══ Dataset excerpts ══

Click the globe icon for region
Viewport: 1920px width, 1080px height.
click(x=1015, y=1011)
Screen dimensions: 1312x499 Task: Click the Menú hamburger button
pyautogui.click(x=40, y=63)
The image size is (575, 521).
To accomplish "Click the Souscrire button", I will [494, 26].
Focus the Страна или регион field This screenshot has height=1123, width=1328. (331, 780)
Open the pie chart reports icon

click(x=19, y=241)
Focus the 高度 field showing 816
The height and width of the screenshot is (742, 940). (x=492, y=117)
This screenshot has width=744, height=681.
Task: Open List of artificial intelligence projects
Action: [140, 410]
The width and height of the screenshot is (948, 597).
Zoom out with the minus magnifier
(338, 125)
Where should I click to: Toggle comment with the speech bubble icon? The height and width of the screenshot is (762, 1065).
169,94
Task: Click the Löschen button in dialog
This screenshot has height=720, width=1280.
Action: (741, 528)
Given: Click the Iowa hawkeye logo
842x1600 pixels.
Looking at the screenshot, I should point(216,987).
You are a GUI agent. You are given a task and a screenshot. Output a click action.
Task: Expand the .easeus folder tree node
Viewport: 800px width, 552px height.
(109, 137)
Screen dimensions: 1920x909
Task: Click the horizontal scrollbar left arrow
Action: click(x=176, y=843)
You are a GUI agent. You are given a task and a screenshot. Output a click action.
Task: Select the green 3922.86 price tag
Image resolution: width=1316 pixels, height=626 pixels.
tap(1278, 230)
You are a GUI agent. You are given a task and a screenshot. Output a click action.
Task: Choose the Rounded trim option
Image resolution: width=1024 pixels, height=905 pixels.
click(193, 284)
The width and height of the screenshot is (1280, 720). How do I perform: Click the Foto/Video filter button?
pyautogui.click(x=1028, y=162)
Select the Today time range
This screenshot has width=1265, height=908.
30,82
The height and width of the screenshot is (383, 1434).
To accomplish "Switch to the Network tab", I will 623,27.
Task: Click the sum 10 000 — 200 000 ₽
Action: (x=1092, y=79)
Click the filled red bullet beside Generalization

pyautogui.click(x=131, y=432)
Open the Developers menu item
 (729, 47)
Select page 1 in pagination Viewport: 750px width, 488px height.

═══

→ **Task instructions**
Including any blank lines, repeat the data exactly.

→ **Worked solution**
Click the globe icon for region
Viewport: 1920px width, 1080px height.
click(x=1015, y=1011)
Screen dimensions: 1312x499 Task: Click the Menú hamburger button
pyautogui.click(x=40, y=63)
The image size is (575, 521).
To accomplish "Click the Souscrire button", I will [494, 26].
Focus the Страна или регион field This screenshot has height=1123, width=1328. (331, 780)
Open the pie chart reports icon

click(x=19, y=241)
Focus the 高度 field showing 816
The height and width of the screenshot is (742, 940). (x=492, y=117)
This screenshot has width=744, height=681.
Task: Open List of artificial intelligence projects
Action: [140, 410]
The width and height of the screenshot is (948, 597).
Zoom out with the minus magnifier
(338, 125)
Where should I click to: Toggle comment with the speech bubble icon? The height and width of the screenshot is (762, 1065).
169,94
Task: Click the Löschen button in dialog
This screenshot has height=720, width=1280.
Action: (741, 528)
Given: Click the Iowa hawkeye logo
842x1600 pixels.
Looking at the screenshot, I should point(216,987).
You are a GUI agent. You are given a task and a screenshot. Output a click action.
Task: Expand the .easeus folder tree node
Viewport: 800px width, 552px height.
(109, 137)
Screen dimensions: 1920x909
Task: Click the horizontal scrollbar left arrow
Action: click(x=176, y=843)
You are a GUI agent. You are given a task and a screenshot. Output a click action.
Task: Select the green 3922.86 price tag
Image resolution: width=1316 pixels, height=626 pixels.
tap(1278, 230)
You are a GUI agent. You are given a task and a screenshot. Output a click action.
Task: Choose the Rounded trim option
Image resolution: width=1024 pixels, height=905 pixels.
click(193, 284)
The width and height of the screenshot is (1280, 720). How do I perform: Click the Foto/Video filter button?
pyautogui.click(x=1028, y=162)
Select the Today time range
This screenshot has width=1265, height=908.
30,82
The height and width of the screenshot is (383, 1434).
To accomplish "Switch to the Network tab", I will 623,27.
Task: Click the sum 10 000 — 200 000 ₽
Action: (x=1092, y=79)
Click the filled red bullet beside Generalization

pyautogui.click(x=131, y=432)
Open the Developers menu item
 (729, 47)
Select page 1 in pagination Viewport: 750px width, 488px height.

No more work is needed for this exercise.